Puffer jacket – check; wooly scarf – check; comfy shoes – check (no not the Homy Peds honey…le tres chic Nao Brazilian sneakers); sunglasses – check. It’s 5 degrees outside and I’m off to do what the Parisians do…take in some rays by wallowing in the garden. However I’m not choosing just any old garden, I’m heading for Les Jardins du Luxenbourg. Here are my fave highlights…cue collective sigh…
Kiddies sailing model boats in the Grand Bassin, the main pond in the centre where ducks interrupt even the best sailing capabilities and parents trample one another in their efforts to ‘help out’.
A bunch of folk deep in concentration playing Petanque. Many had magnets to lift their metal balls to them rather than bending down to pick up (try wording that without inciting a raft of guffaws!), an excellent idea for the diehards.
Burnt copper, gold and sun bright yellow leaves swirling across crisp manicured lawns and colorful well tended gardens.
Statues, monuments and fountains, many wearing veils of soft green moss, some proudly exposed, others more discreet like the Fontaine de Leda tucked behind the beautiful Fontaine de Medicis.
Green metal chairs draped with folk reading books, newspapers, magazines, slurping from Chinese noodle boxes, sipping coffee, dozing (you can pick up your chair and park it exactly where you want)
Lovers entwined, whispering, kissing. This is where Cosette and Marius (Les Miserables) first met therefore entirely appropriate. Same sex couples swinging their children and all dressed as glamorously as their parents.

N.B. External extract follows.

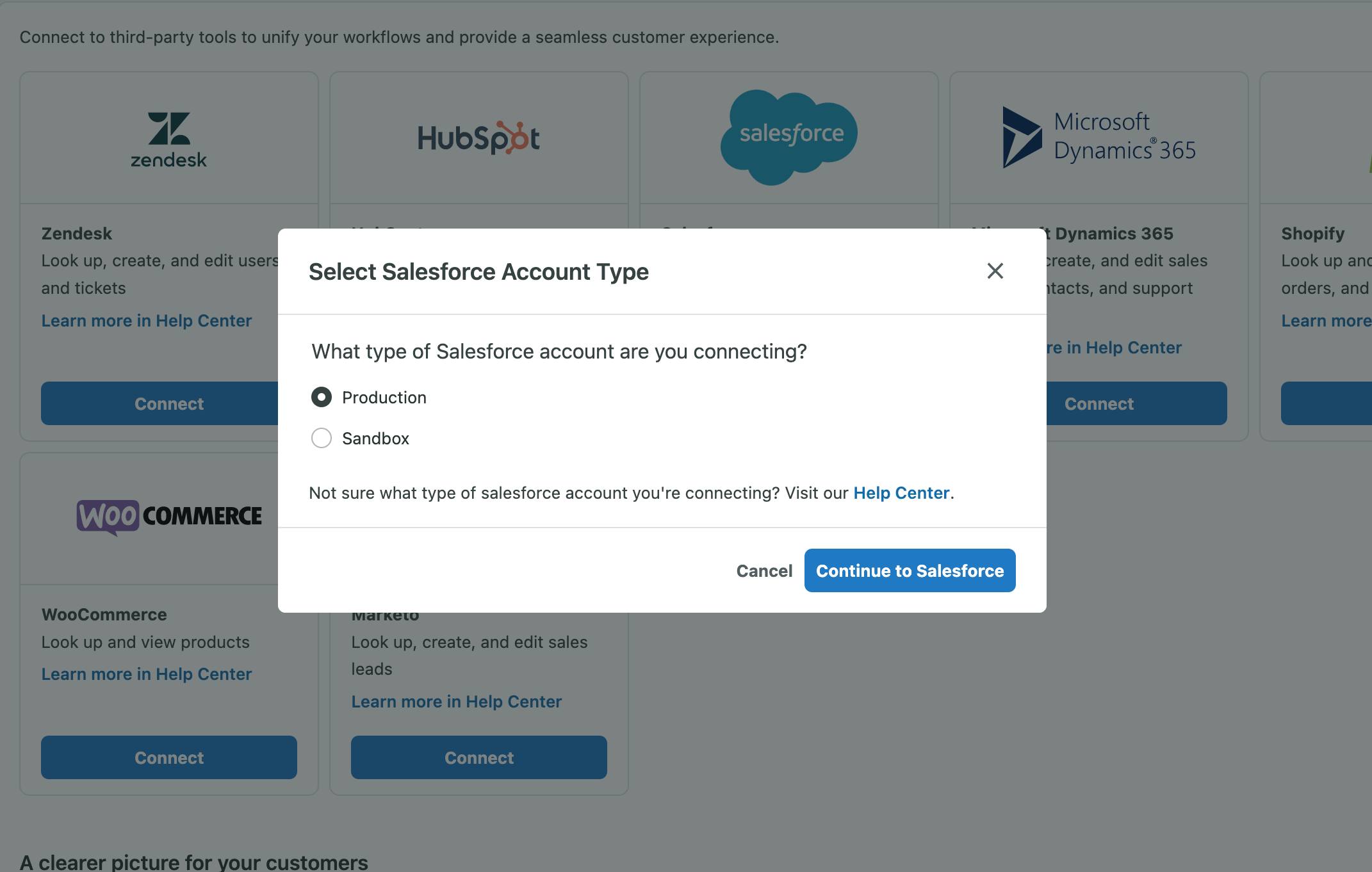
Task: Cancel the account type selection
Action: tap(764, 570)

A vintage Carousel, humble in comparison to the one under the Tour Eiffel but just as thrilling for the kids were squealing with delight, had just stopped for lunch here. (There’s also a clever little marionette show in the grounds)

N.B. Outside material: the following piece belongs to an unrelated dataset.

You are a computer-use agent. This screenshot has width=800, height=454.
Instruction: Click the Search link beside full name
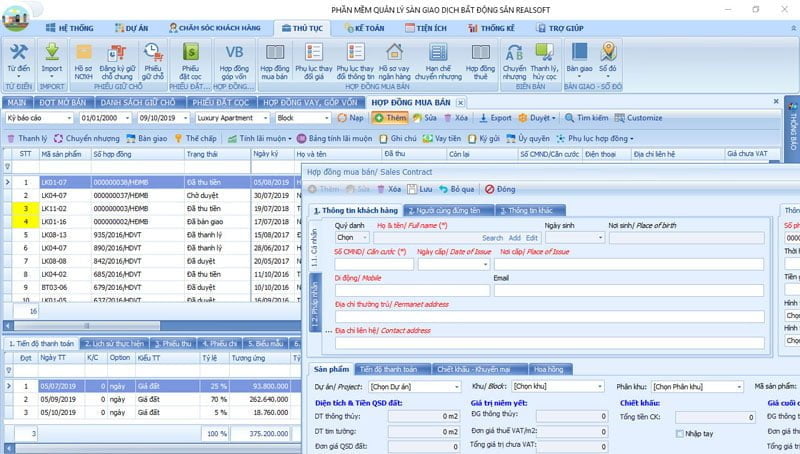492,238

A gazebo full of mismatched band members sporting crazy hats and playing wildly random notes in a sort of synchronized chaos with their conductor.
Two very sore feet attached to legs that have just traversed the second largest Park in Paris to observe a microcosm of Parisian life against the milieu of the French Senate, housed in the Palace.
Two interesting facts:
Marie de’ Medici (Mother of Louis XIII) of Italian descent had the Luxembourg gardens laid in Italian style having been inspired by the Boboli garden at the Pitti Palace in Florence where she spent her youth. (Thanks Penny)
The park has an extension beyond the gold tipped black wrought iron grill and gates along the centre of rue de l’Observatoire where at the very end is a fantastic statue of four nude women supporting the globe beneath which turtles and fish spout water.